Flaws and Consequences

Keller’s fatal flaw is his hubris, his arrogant belief that he could escape the consequences of his actions. He attempts to conceal his crime and continue his life as if nothing happened. His decision to prioritize his business over the lives of 21 pilots stems from this arrogance. The consequences of his actions are devastating: Larry’s suicide, the deaths of the pilots, his wife’s trauma and denial, his business partner’s imprisonment, and Chris’s profound disappointment.

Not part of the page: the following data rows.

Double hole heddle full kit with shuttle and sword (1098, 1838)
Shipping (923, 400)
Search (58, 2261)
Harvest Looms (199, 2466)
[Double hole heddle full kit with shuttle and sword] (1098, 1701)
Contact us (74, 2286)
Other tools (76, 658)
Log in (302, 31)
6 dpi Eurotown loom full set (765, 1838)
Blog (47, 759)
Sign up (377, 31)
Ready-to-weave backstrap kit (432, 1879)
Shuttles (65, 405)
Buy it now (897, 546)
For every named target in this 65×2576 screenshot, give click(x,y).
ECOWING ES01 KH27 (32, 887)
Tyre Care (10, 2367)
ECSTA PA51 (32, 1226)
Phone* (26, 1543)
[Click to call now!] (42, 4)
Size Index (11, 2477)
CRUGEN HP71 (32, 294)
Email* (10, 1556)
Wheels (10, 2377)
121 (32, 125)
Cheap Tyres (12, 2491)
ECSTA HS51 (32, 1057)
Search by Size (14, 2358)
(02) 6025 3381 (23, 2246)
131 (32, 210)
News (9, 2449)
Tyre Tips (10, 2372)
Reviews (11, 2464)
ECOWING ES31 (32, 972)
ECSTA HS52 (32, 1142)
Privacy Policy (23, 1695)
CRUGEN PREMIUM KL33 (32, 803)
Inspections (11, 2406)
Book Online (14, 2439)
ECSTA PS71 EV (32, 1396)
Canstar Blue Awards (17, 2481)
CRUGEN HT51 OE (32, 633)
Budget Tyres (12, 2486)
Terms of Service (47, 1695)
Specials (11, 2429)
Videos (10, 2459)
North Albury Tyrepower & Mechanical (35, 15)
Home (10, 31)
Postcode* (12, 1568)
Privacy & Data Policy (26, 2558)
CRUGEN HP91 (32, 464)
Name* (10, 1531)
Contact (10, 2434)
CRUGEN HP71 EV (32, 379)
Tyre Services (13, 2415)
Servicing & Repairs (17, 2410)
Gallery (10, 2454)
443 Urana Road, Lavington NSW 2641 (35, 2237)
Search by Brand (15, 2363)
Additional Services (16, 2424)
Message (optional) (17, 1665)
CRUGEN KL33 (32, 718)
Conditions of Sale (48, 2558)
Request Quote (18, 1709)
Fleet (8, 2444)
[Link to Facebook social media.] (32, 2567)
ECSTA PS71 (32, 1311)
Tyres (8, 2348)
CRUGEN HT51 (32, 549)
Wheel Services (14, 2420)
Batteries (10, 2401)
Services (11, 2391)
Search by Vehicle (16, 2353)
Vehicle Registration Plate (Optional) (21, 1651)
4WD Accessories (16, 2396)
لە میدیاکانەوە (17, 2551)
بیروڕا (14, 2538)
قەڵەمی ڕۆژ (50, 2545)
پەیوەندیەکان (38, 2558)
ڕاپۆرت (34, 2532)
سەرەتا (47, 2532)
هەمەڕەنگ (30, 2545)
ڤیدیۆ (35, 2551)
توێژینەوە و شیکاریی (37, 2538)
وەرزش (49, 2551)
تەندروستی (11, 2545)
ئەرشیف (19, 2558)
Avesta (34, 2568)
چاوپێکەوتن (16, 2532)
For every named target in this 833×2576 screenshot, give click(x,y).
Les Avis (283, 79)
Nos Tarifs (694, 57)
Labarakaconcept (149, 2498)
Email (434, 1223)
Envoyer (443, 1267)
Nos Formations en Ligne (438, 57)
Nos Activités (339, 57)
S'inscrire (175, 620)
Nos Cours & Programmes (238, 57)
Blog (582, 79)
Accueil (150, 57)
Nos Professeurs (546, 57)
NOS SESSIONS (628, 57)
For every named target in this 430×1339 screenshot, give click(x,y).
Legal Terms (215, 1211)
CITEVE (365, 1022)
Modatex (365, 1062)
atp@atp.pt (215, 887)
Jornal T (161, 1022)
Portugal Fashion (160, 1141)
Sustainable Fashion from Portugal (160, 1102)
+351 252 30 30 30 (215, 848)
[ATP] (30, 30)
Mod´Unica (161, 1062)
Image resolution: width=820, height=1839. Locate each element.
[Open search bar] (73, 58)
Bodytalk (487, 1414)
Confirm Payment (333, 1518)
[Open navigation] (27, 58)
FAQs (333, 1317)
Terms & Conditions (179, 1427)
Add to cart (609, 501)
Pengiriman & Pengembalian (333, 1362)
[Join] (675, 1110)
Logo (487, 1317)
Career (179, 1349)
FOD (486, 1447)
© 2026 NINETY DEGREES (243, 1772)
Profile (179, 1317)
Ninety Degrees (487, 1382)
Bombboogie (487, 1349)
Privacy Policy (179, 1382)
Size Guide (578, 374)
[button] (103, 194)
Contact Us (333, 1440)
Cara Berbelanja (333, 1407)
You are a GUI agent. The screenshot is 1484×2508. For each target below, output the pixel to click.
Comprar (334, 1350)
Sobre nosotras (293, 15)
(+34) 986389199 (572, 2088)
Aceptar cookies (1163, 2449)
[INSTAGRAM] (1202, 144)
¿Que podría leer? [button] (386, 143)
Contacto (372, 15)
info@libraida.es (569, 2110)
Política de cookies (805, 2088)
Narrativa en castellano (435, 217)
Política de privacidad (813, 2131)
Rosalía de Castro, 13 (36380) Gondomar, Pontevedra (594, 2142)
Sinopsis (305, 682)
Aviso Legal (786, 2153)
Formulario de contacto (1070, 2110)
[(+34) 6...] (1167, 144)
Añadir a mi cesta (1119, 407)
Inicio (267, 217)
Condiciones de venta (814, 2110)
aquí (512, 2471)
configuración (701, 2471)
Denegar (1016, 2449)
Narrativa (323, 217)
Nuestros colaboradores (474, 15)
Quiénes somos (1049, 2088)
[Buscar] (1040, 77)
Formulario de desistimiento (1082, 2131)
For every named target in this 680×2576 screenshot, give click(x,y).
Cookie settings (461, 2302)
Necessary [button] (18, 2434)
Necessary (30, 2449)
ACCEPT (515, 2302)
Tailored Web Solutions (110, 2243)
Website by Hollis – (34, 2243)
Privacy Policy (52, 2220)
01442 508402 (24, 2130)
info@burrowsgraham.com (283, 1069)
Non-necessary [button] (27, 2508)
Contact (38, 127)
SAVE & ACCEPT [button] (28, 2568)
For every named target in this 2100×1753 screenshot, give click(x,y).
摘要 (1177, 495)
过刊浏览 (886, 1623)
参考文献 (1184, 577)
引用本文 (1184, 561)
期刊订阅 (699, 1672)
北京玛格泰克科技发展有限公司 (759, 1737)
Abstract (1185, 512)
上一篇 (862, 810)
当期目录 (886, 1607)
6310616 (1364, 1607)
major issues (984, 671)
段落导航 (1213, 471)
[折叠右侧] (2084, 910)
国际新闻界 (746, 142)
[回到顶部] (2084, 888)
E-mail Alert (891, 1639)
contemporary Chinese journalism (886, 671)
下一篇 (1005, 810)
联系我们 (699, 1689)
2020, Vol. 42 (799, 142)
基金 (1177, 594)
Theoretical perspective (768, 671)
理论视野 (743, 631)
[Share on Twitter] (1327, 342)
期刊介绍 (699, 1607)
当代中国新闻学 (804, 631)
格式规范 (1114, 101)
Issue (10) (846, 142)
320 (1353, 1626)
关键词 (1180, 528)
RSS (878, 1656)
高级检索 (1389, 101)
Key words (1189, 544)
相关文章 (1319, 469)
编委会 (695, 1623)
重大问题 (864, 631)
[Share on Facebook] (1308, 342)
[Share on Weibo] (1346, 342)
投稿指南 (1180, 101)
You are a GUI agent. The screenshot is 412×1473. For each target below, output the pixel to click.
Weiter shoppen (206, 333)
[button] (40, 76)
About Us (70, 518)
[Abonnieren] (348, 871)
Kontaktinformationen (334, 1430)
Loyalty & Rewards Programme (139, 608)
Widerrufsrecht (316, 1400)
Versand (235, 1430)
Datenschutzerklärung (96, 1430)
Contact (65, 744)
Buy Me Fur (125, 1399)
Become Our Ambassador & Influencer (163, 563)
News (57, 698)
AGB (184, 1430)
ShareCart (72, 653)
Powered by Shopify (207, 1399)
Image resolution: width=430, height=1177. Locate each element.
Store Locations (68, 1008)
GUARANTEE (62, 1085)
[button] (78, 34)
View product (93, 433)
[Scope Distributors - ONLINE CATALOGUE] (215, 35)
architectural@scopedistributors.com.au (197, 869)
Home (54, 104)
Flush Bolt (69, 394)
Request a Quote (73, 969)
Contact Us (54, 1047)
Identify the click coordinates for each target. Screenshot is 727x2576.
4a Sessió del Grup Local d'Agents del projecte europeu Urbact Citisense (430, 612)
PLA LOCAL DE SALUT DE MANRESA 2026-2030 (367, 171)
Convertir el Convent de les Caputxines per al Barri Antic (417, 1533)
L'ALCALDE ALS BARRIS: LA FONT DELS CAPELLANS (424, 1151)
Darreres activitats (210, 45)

Anagnorisis and the Limits of Keller’s Worldview

Keller’s anagnorisis, the moment of realization, occurs when he reads Larry’s letter. The letter reveals that Larry, whom Keller believed understood and forgave him, committed suicide due to his father’s actions. This realization shatters Keller’s world and leads to his own tragic end. Keller’s hubris is evident in his words to Chris: “Chris, Chris, I did it for you…when would I have another chance to make something for you?” The repetition of “for you” and his rhetorical questions underscore his strong family values but also expose his blindness to his social responsibility. Keller’s world revolves around his immediate family and business, neglecting the broader society that Chris refers to as “his country” or “the world.” This limited worldview reveals Keller’s social irresponsibility and his inability to grasp the far-reaching consequences of his actions.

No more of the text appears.